We are in a battle right now, the citizens of Paonia, Hotchkiss and Crawford and surrounding areas – with the BLM about the proposed natural gas and oil drilling land parcels potentially up for sale. When we began this fight, 30,000 plus acres were threatened – parcels of land inked out back in 1989, long before much of the expansion of orchards, farms, vineyards and ranches – schools and public pools had taken place. The original parcels included land on steep rocky slopes, and land surrounding our town’s own drinking water reservoir, included land right NEXT to the school in Hotchkiss and the public pool adjacent to it. Ranches and organic farmland threatened. Many meetings were held that overflowed with citizens against the threat to our health and quality of life. The BLM received thousands of letters, protests; and a contingent of representative residents even went to Washington, DC to meet with our members in Congress. Our environmental groups were organized and persistant. It was – and still is – absolutely outrageous. We gained a victory when the BLM chose to take more time to decide about these lease proposals. The towns were jubilant. I remember rushing up to friends at the post office, hugging and horns honking as the news spread. Until – the results came back on the environmental assessment and only 10,000 acres of the over 30,000 had been eliminated.

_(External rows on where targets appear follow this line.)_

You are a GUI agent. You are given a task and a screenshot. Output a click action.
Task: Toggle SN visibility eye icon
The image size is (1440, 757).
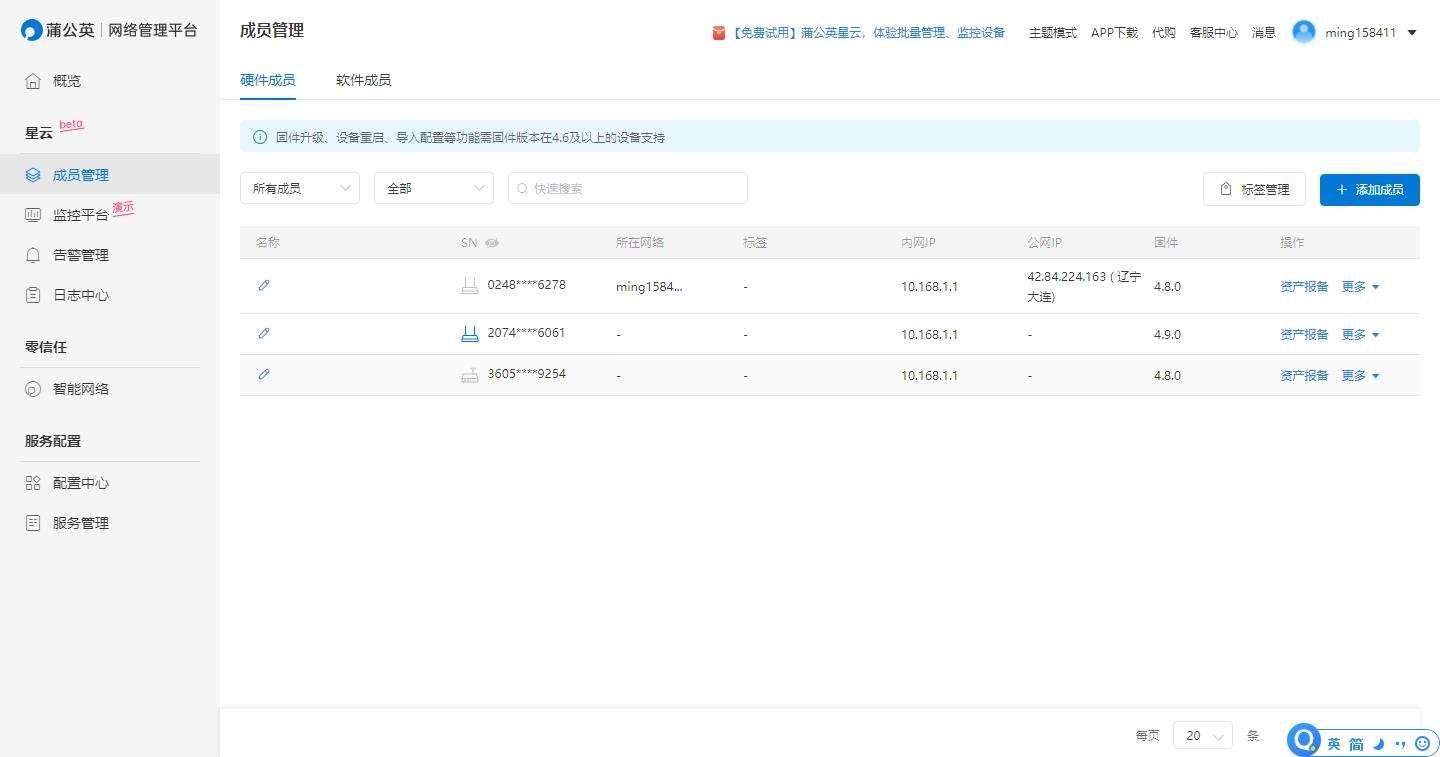pyautogui.click(x=492, y=243)
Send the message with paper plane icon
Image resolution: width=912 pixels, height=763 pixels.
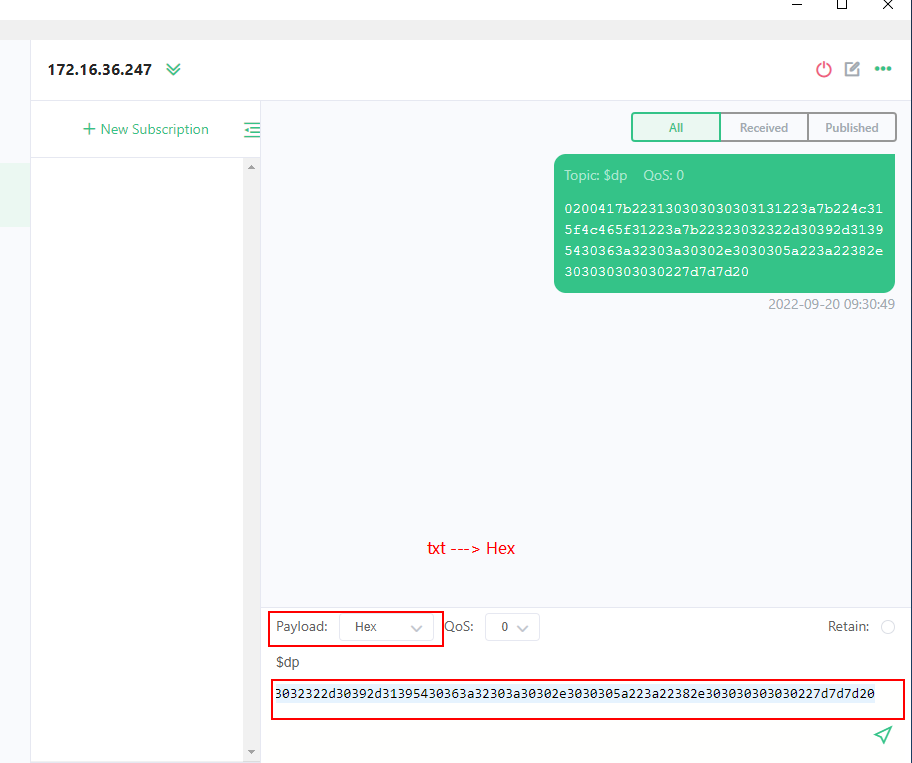pyautogui.click(x=882, y=735)
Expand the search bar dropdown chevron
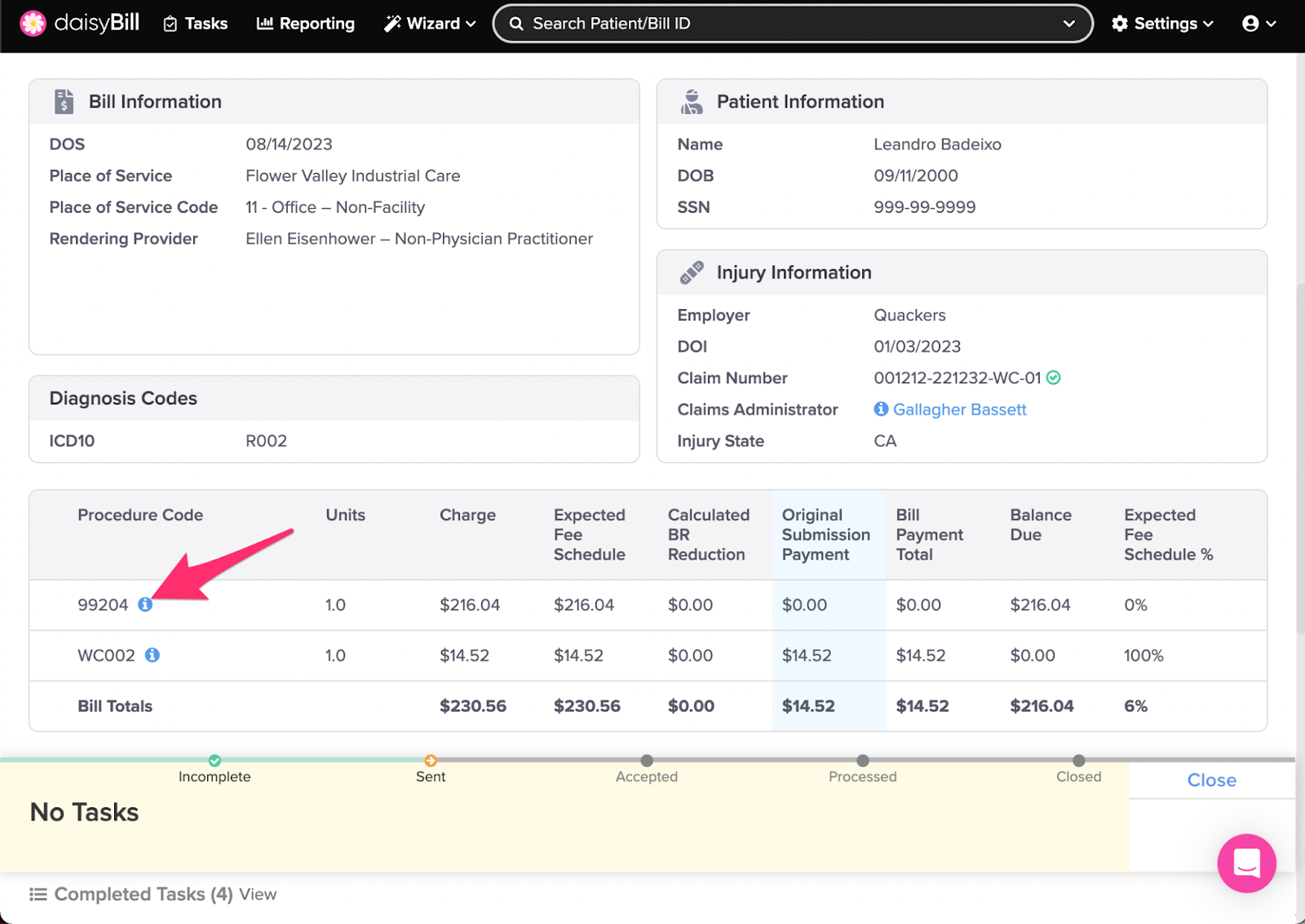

DON’T FRACK THE FORK became the area’s rallying cry. It created in us, in me, a deeper sense of love and cherishing of this vital and vibrant place. Personal. Last summer I grew so much food, as you may remember, I jumped in and bought a chest freezer to preserve it. My clients often bring me a dozen eggs – from their own chickens or a friend whose girls are still laying in the dead of winter. I buy goat milk from a local farm and make yogurt and cheese. Friends with orchards laden with fruit invite me to come pick their biodynamic cherries, pears and beautiful apples for free. Local bee keepers sell the marvelous bronze colored wildflower honey.

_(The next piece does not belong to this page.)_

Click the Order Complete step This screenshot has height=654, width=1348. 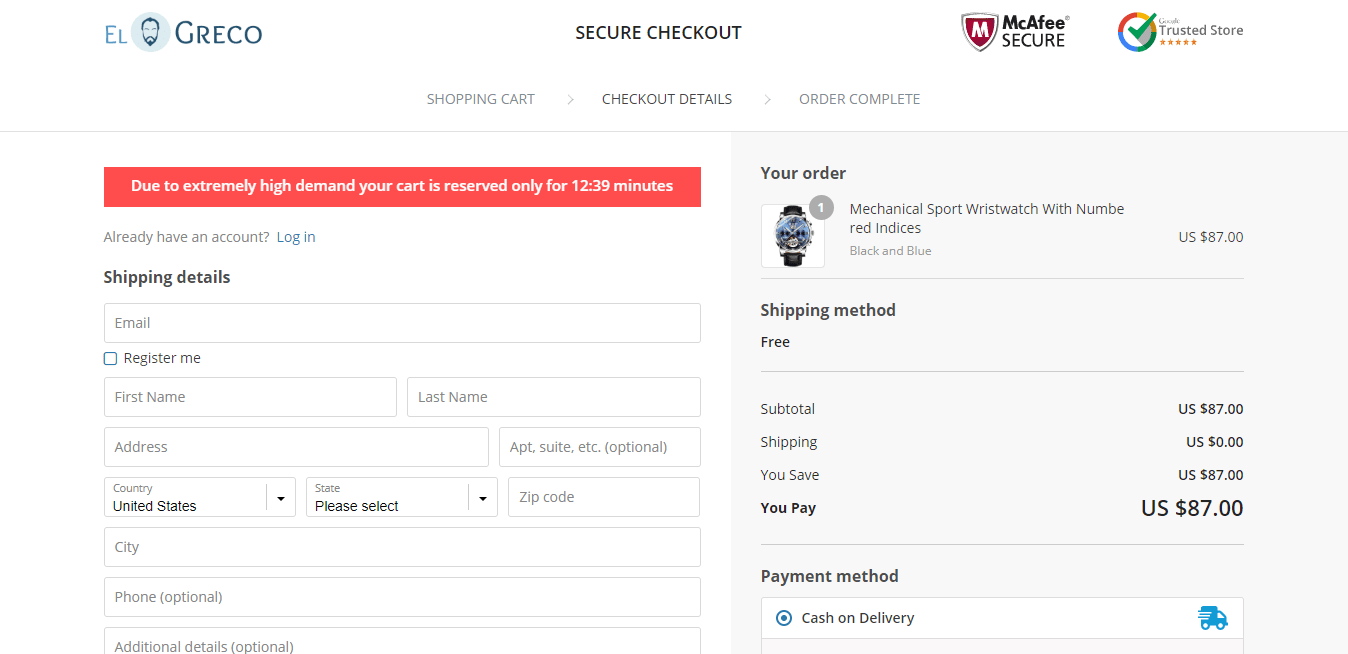click(x=859, y=99)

My dinner tonight was entirely from my harvests this summer and fall. To me, it has become as fantastic as a glamorous plate of ingredients from many lands. Locavore. The Hundred Mile Diet. Sustainable living. Permaculture. These concepts and way of life are WAY big, valued and practiced in this valley where I live.

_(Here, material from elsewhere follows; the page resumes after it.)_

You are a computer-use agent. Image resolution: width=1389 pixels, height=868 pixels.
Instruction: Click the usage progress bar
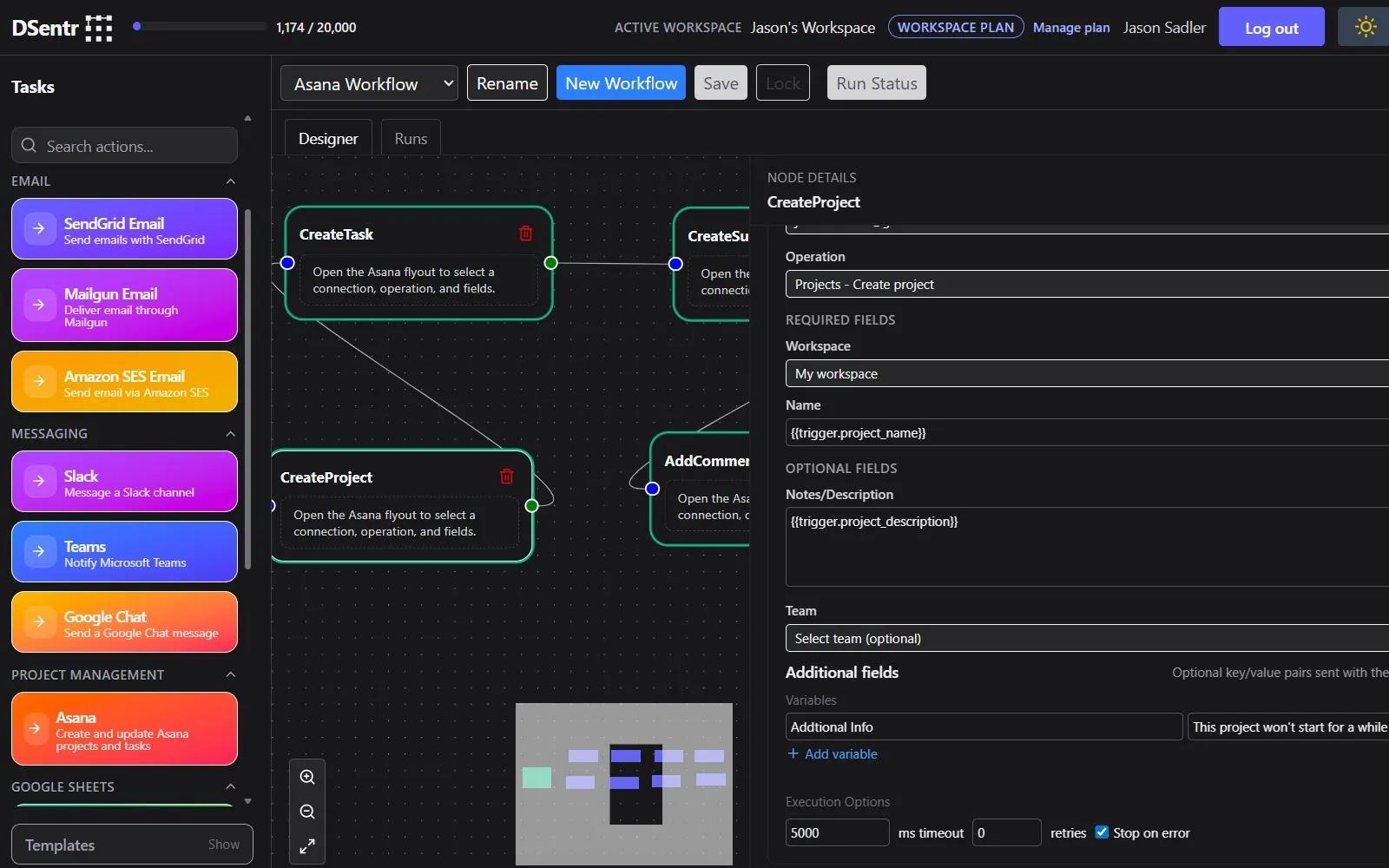click(200, 27)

If I chose, I could buy organic chicken, duck, elk, beef, pork, lamb and goat meat here as well. There are eight wineries within these 20,000 acres of proposed parcels, and one amazing cidery. Brandies and vodka are made nearby. Hops is grown for the award winning beer from Revolution Brewery in town. Solar Energy International bases it’s company out of Paonia. I could go on and on. I have a fierce and tender love for this place I live, and for the people who live here, and the food I grow and eat. We are still in this fight. The BLM, in a meeting with the Paonia town council last night – say they have a mandate from the federal government to lease so many acres/parcels of land per year for this destructive “development.” It was mind-boggling, to hear a representative from the BLM blandly state that no health risks exist from fracking. It was thrilling then to hear one of our council women retort right back, bold and impassioned, the number of leaks in wells up north in Weld county from fracking accidents. Though this was not a public forum, the council and mayor received a standing ovation at the end of the meeting. The people of our communities – for the most part – are holding strong against it. We know we are just some of the many, many areas who are fighting to preserve this earth. Where our food is grown. Our water flows. Where we work and play. It seems unreal, that we should have to fight for these things. But we have stamina – we are in it for the long haul. To keep this land pure for the present tenants on Pachamama, and for our future generations.